Data provided below:

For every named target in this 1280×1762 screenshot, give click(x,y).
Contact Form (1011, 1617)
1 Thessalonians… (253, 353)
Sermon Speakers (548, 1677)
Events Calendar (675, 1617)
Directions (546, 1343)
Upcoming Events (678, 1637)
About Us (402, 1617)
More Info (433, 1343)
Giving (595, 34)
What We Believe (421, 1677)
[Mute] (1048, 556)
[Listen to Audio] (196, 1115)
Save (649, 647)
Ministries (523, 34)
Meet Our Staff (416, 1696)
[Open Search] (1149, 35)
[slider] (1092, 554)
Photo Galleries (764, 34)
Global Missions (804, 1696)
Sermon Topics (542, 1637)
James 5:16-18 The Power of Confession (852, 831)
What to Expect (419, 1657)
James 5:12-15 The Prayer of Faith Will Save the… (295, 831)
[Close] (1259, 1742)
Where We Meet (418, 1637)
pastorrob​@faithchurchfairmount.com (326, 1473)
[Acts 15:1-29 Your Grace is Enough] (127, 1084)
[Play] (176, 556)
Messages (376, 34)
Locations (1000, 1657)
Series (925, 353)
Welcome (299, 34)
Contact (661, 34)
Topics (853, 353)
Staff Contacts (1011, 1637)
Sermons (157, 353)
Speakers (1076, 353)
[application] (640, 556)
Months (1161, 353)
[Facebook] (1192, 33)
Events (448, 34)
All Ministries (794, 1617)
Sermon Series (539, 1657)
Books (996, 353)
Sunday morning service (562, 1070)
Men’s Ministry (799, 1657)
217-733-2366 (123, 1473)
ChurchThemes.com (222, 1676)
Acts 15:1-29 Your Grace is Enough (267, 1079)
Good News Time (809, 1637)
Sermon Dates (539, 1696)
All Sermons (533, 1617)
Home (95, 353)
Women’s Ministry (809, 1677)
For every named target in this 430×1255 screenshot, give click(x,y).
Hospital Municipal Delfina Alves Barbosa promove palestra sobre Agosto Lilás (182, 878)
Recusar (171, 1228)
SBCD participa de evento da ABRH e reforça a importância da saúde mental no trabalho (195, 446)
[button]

End of Data provided.

◆ **Description of the task**
In the records, how many lines include the string "screenshot"? The answer is that number alone.

◆ **Exercise output**
2